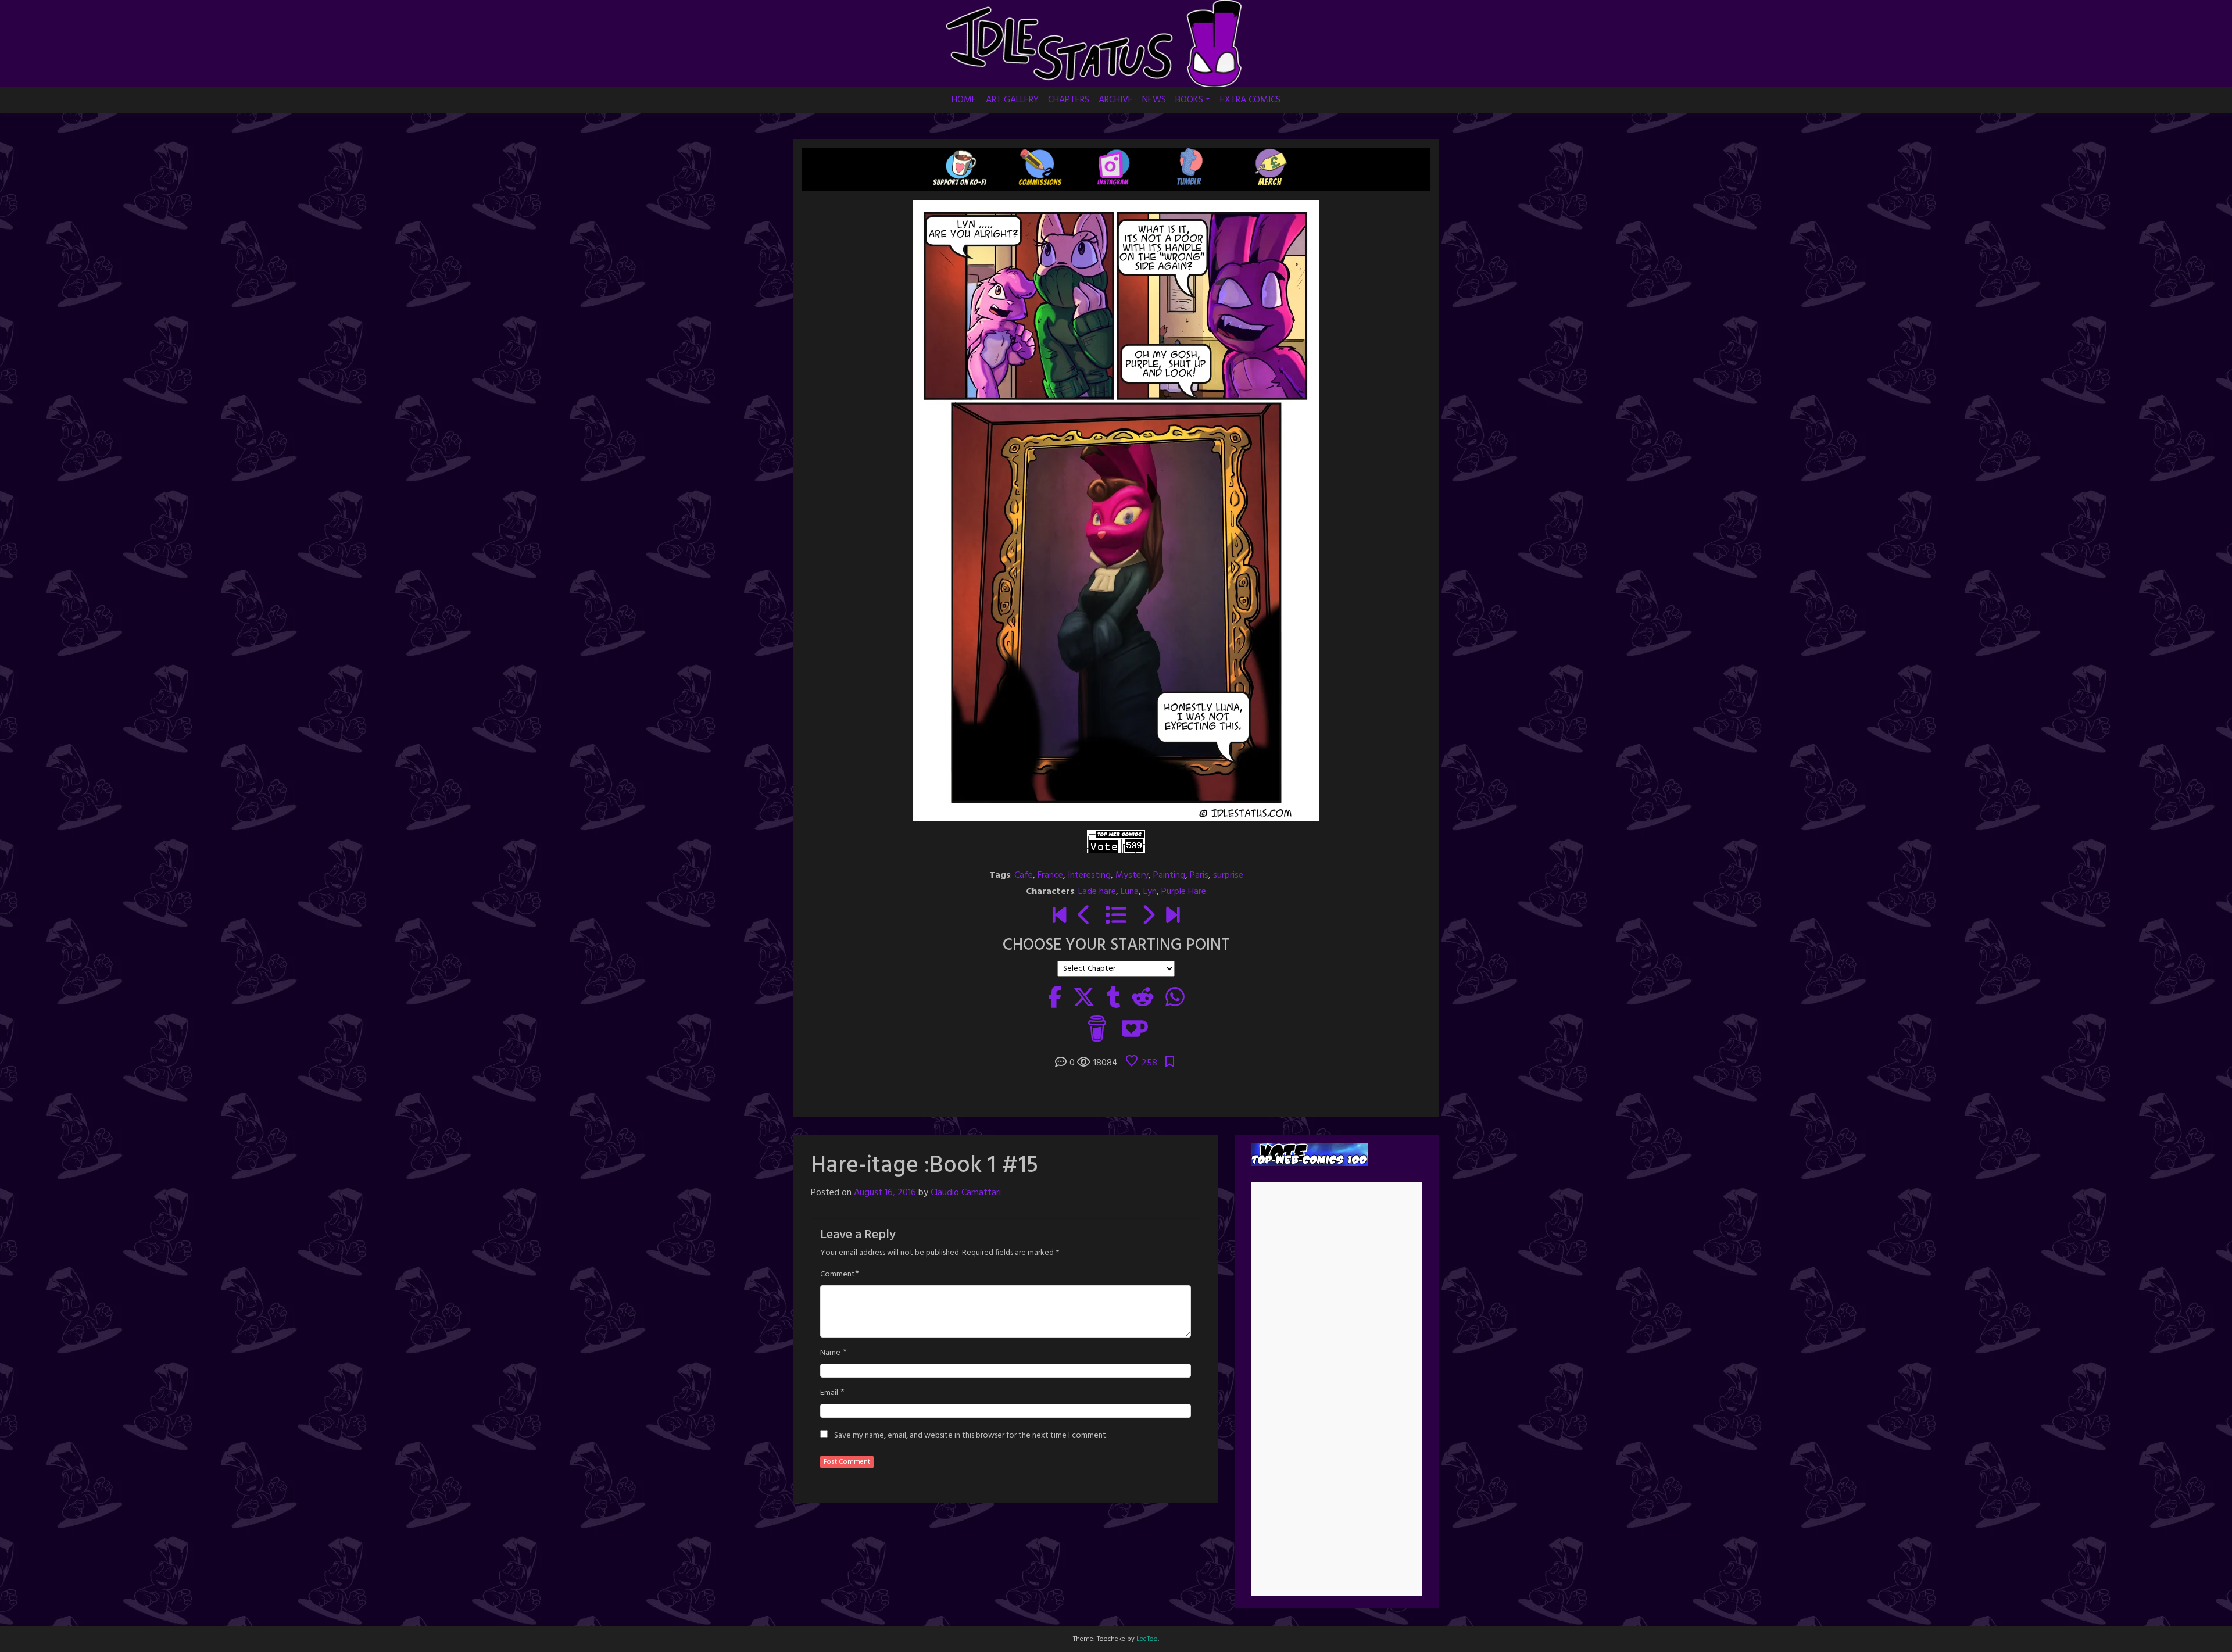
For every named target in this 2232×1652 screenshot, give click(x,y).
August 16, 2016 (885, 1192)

● ● ● ●

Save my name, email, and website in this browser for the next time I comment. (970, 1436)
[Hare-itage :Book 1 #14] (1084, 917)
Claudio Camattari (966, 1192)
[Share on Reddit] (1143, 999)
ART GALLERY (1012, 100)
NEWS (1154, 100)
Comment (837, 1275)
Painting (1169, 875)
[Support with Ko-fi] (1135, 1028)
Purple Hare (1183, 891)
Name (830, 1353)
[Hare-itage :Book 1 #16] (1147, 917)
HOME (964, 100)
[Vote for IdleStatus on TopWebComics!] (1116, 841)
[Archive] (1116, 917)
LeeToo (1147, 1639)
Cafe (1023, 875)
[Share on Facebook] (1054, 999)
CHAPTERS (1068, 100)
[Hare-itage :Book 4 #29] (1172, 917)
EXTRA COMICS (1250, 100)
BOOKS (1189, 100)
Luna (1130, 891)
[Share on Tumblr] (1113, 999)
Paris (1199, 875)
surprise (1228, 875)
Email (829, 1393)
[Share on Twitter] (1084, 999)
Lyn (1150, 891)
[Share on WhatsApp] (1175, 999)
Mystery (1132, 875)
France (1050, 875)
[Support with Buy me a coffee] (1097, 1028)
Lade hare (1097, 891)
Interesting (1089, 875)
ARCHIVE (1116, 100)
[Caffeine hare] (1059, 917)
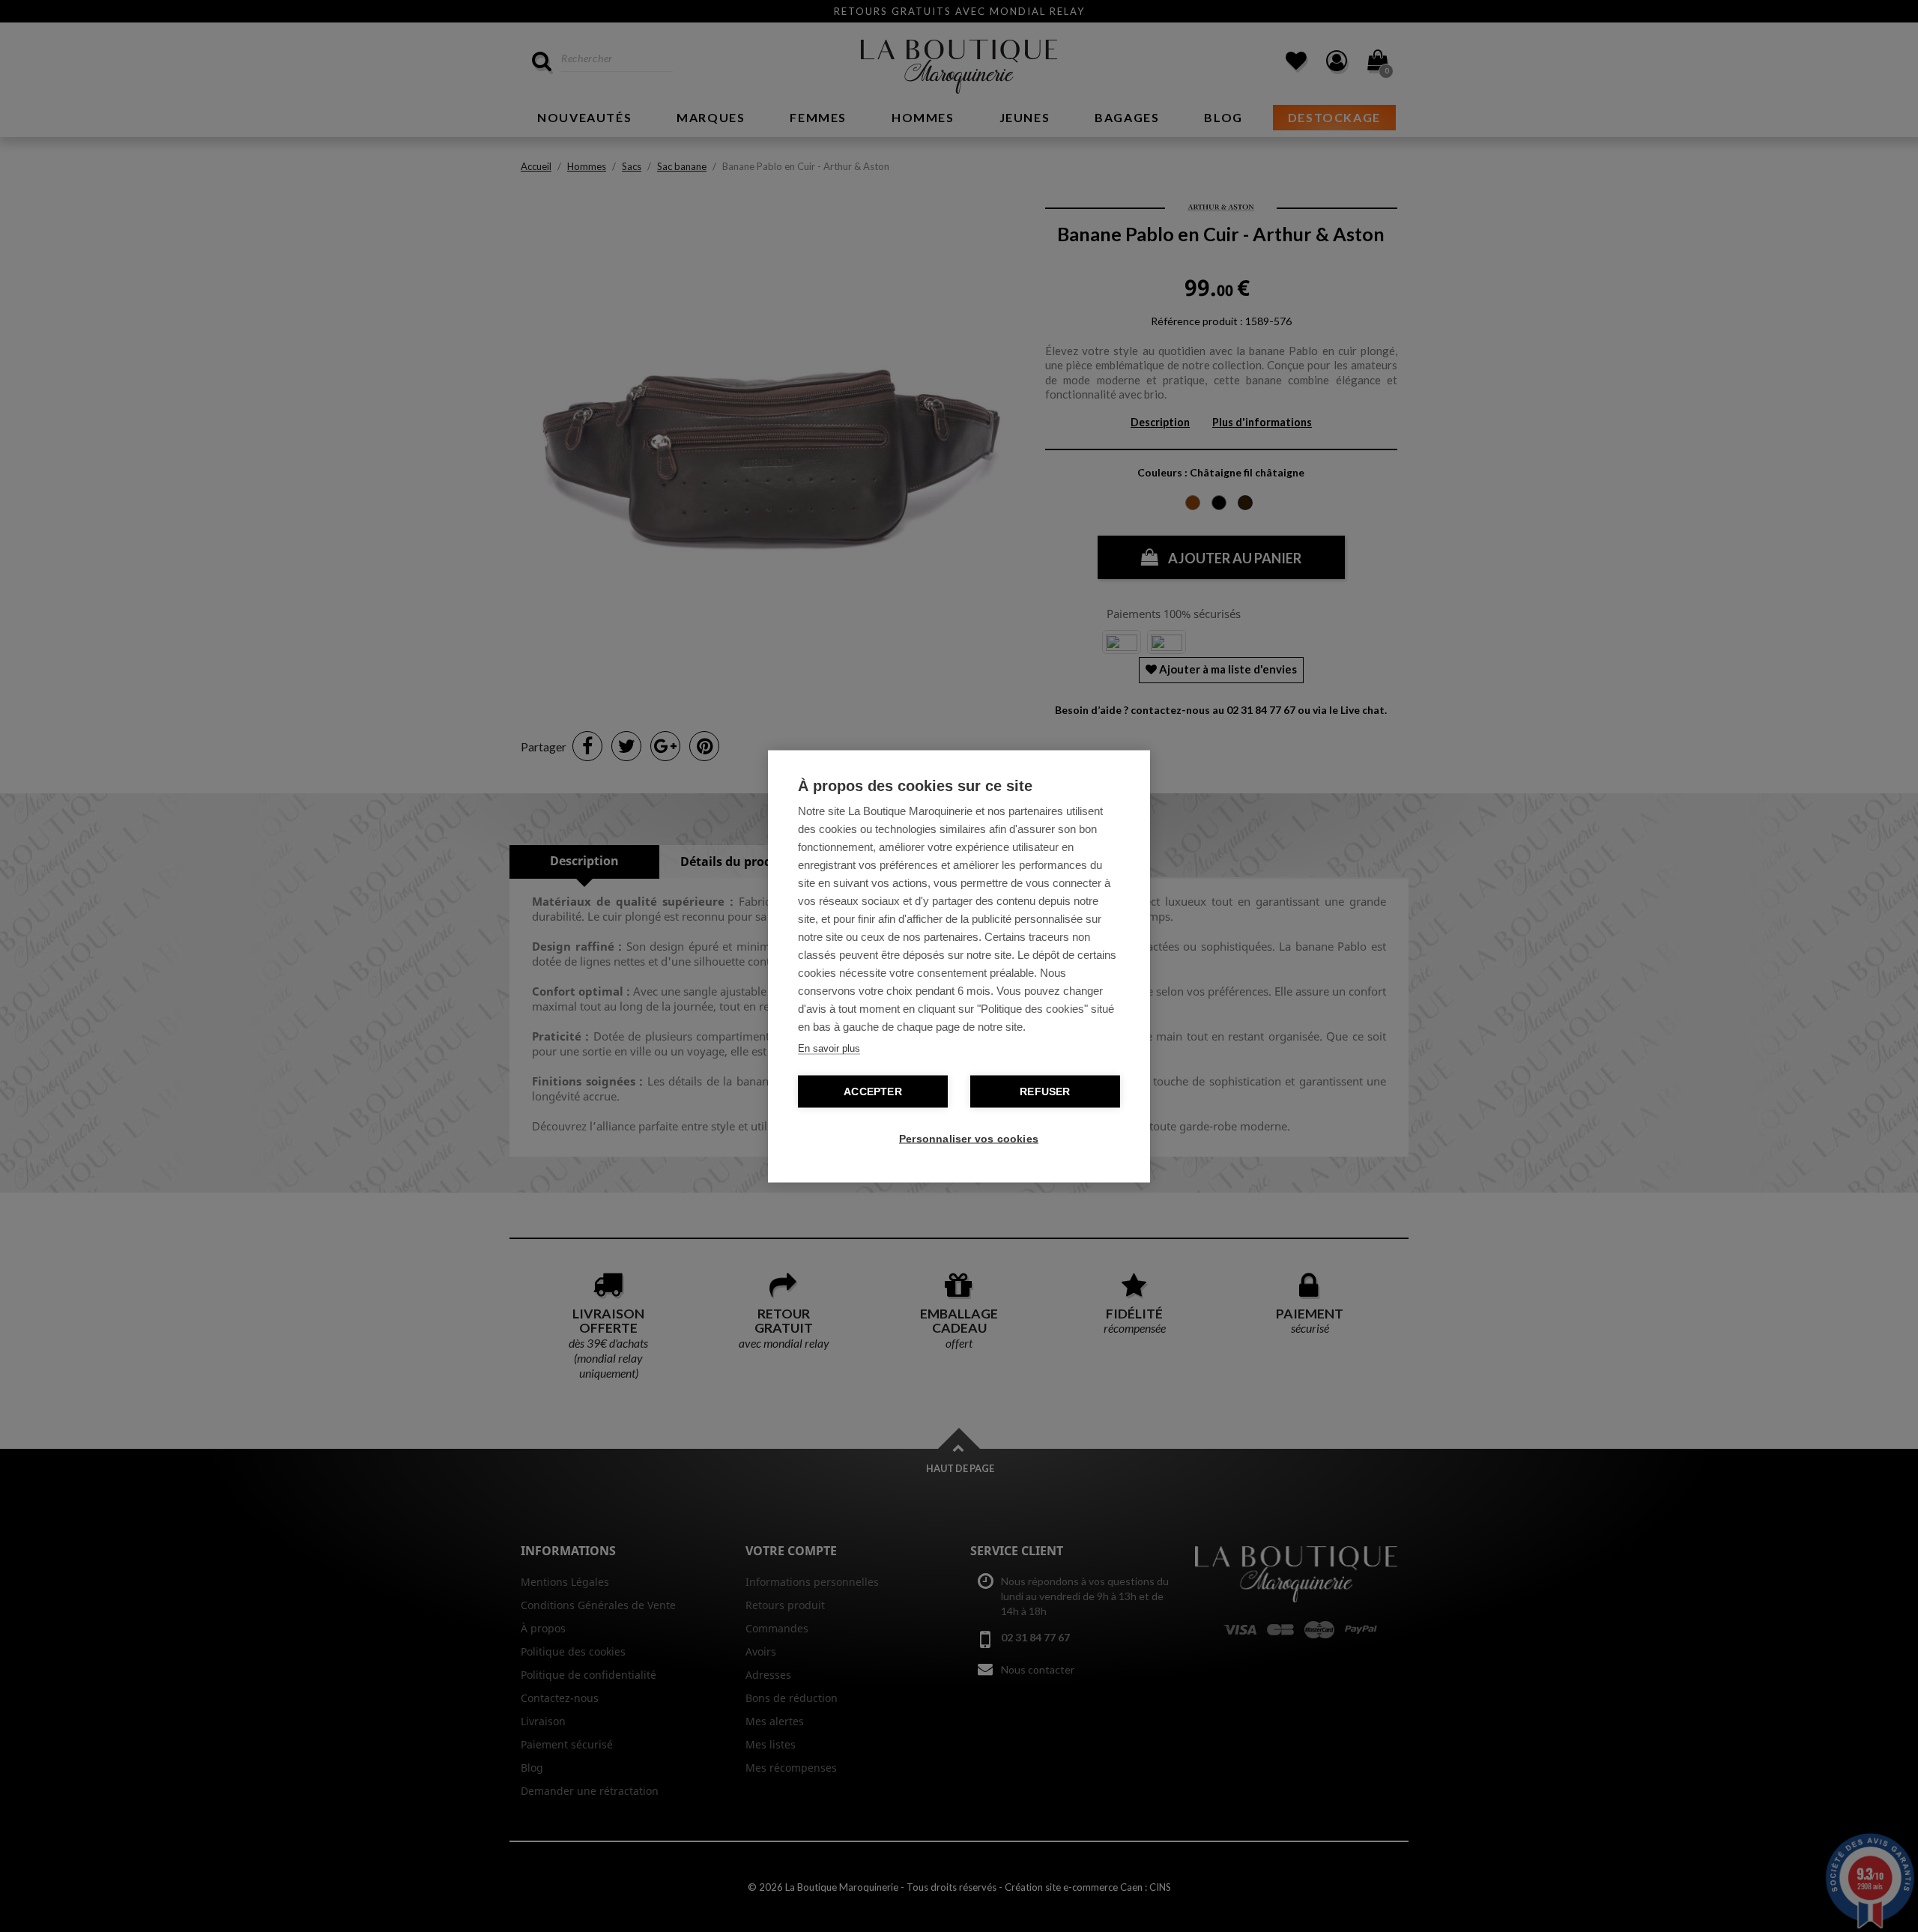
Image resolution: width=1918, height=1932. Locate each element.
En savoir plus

● ● ● ●

With the first line being the one containing "For every named" and the last line the one containing "August 16, 2016 (885, 1192)", transcribe exactly the lines above that fall in that range.

For every named target in this 2232×1652 screenshot, give click(x,y).
August 16, 2016 (885, 1192)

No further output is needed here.